直觉主义建立在道德的绝对原则之上,它之所以靠不住,是因为那些指导人们行动的直觉,在不同的国家、时代以及不同的人之间是各不相同的。直觉在一个时代会告诉人去实施谋杀,在另一个时代则会让他反对这种想法。直觉看似是一些没有明确来源的判断,但其实很容易就能证明它源于童年教育和邻里行为。对直觉的解释与广告的解释相同:对一个人说一万次“皮尔牌”肥皂能改善肤色,他最终就会形成一种直觉,确信那是真的。
奇怪,有这么一位教会神父——金口圣若望(君士坦丁堡主教,又名圣约翰·克里索斯托)(),居然暗示过道德的相对性:“既然它们(《旧约》箴规)现在已经过时了,就不要问它们能有什么好处了;你应该问,在需要它们的那个时代,它们曾有过什么好处。”
享乐主义者必须记住,自我意识与幸福快乐是不相容的。如果他执意追求个人的享乐,幸福快乐就会离他而去。

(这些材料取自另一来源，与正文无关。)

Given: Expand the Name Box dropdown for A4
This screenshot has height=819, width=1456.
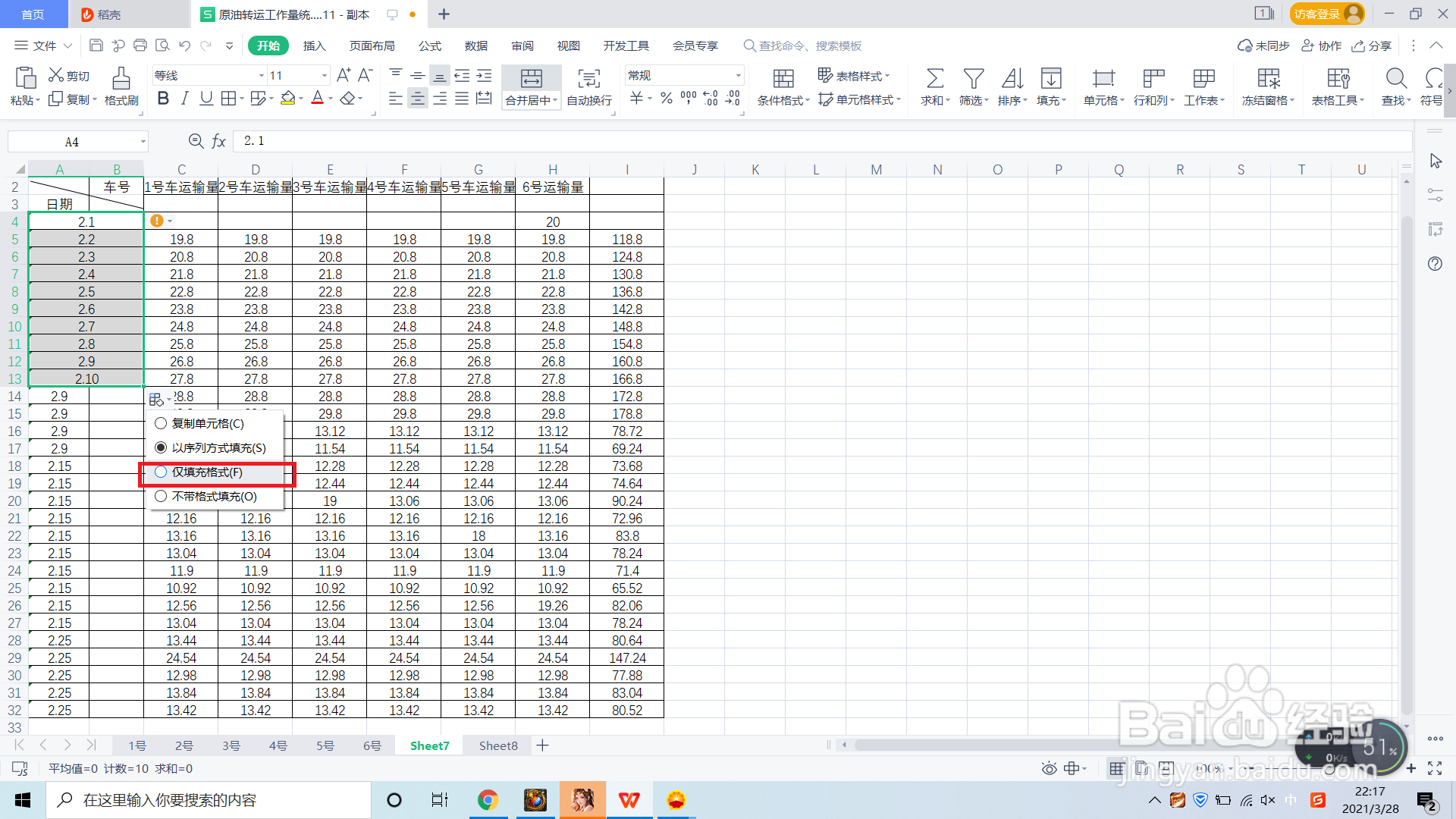Looking at the screenshot, I should click(x=143, y=142).
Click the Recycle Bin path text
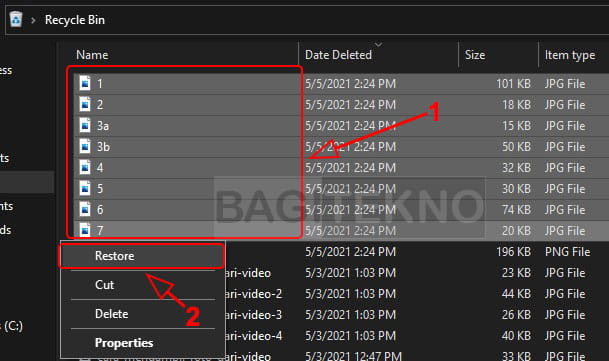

欲望在最初是令人愉快的,但是随着它越来越强烈,就变得令人痛苦。到那时,欲望的结局也会和痛苦一样,我们会想尽一切办法去摆脱它,而不是得到自己渴求的东西。有时候爱情如此猛烈,以至于爱欲不再是一种乐趣,而是一种痛苦,于是男人会杀死自己所爱的女人,好让自己从爱欲中解脱。
饥饿是一种欲望,它处在痛苦和快乐的界限上。欲望的强烈程度决定了个体是痛苦还是快乐,相对于人的其他状态,饥饿更能体现这一道理。当适度饥饿时,那种感觉是惬意的,想到食物让人感到快乐;但当过度饥饿时,就只剩下痛苦了,那时人所想的并不是一顿美餐所带来的满足感,而是怎样才能摆脱这种痛苦。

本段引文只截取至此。